My name is Adam and I remove spyware on frequent basis - I do have my onw small computer service company and it is a very good source of income for us (unfortunately).

Yesterday, I had to give up for the fist time ever - and could not remove spyware on both computers that belong to my client. At this point, looks lie a reformat is the only way to kill the unknown rootkit.

Symptoms of the infection:
Prevents Superantispyware from installing and running.
Prevents Malwarebytes from running and installing.
AVG Free 8.5 is fully functional, but its ability to run scan is disabled (!).
The rootkit redirects victim's machine to web sites with advertisments.

What I have tried to do in order to fix the infection:

1. Inspected PCs. Found that the AVG is not fully functional. Warned the client to backup important data. Client did not care about data and gave me a free hand with experimenting.

2. Booted the computer to my USBCD (great project, very useful) Cd, removed all of the temp files. Also ran the Hijackthis and removed maybe about 4 to 5 suspicious entries.
I have also scan the system32 folder manually and removed all of the randomly named and recently added dlls and .sys files

3. Rebooted the PC. It rebooted fine with no blue screen. Both Superantispyware and Malwarebytes would still get killed by something. AVG's real time virus shield was functional, and updated, and it was not picking up anything.

4. I have also run a combofix in safe mode. It has found few objects and fixed them all.

5. Knowing that the AVG is compromised, I was able to download, install, and update Avira AntiVir. It installed just fine and became FULLY functional with the latest updates applied (as indicated by the Avira's popup ). I ran a full scan with the AntiVir, but it did not pickup anything.

6. I have renamed the Supoeratispyware install executable to adam2.exe and ran it. I have told the install wizard to install it to programfiles/adam folder, but it still would not run.

7. I have finally managed to pull up the SAS by running the Runas patch. After updating it fully and running a full scan, it has found about 5 or 6 different types of trojans.

8. Upon reboot, SAS was still being blocked and the Malwarebytes gets terminated few seconds into preparing for the scan.

I gave up finally after spending about 4 hours at the client's location.

[GT500]

Probably the new TDSS variant. Version 1.41 will deal with it, but until then our main weapon is ComboFix run in normal mode. When ComboFix fails us, we have to fall back to doing it all the hard way with rootkit analyzers like GMER and RootRepeal.

When the going gets tough, and I am sitting in front of the computer, I like to fire up my BartPE disk and use RunAlyzer to look at the system start information. It'll load the registry of a copy of Windows that isn't booted, so you can see all of the startup information (exclusing the user-specific stuff, of course) without the possibility of rootkits interfering.

[TeMerc]

This is not news, it's been going on now for at least 6-8 months.

The very latest TDSS variants do alot more than block those listed, there is at least a dozen apps it kills, injects several system files too.

Real piece of work.

[adam]

TeMerc, on Sep 3 2009, 11:43 PM, said:

This is not news, it's been going on now for at least 6-8 months.

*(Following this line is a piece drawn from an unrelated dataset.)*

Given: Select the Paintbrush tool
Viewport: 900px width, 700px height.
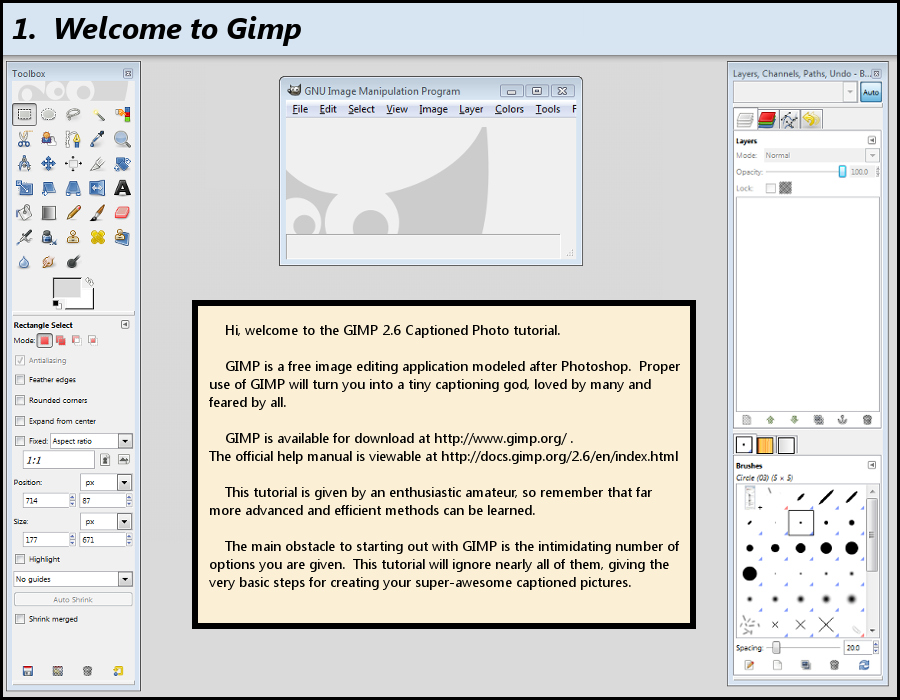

The very latest TDSS variants do alot more than block those listed, there is at least a dozen apps it kills, injects several system files too.

Real piece of work.

Thank you guys for your reply. I am really on the fence in regards to what to do with these "cookies". The professional curiosity and a challenge vs. loosing money big time on a service and few extra hours of frustration and a manual labor of working with a manual rootkit scanners..

[GT500]

adam said:

Thank you guys for your reply. I am really on the fence in regards to what to do with these "cookies". The professional curiosity and a challenge vs. loosing money big time on a service and few extra hours of frustration and a manual labor of working with a manual rootkit scanners..

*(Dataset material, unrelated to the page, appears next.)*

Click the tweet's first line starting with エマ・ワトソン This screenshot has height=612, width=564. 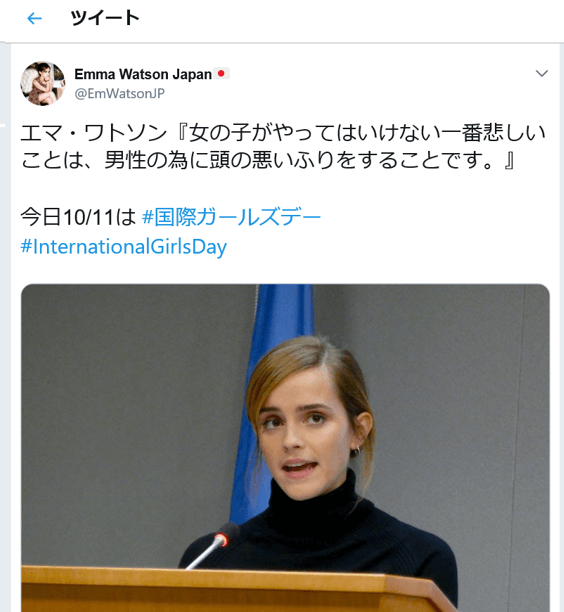[283, 133]
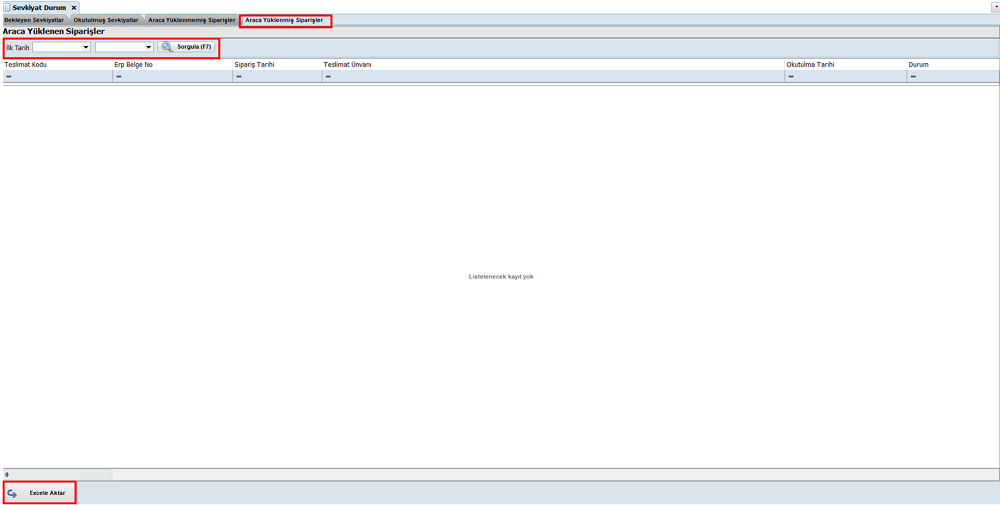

You could always just analyze a boot log. You can also try to break the rootkit from a BartPE disk with utilities like RunAlyzer. Remember though that if you cannot take the time to do a full analysis, that you are probably not doing your customers much good in the long run.

I will assume that you are doing service in your customers homes, where I can understand the need to be quick. You can't really work on multiple customers' computers at once when doing the work in their homes, and a lot of those scans take hours.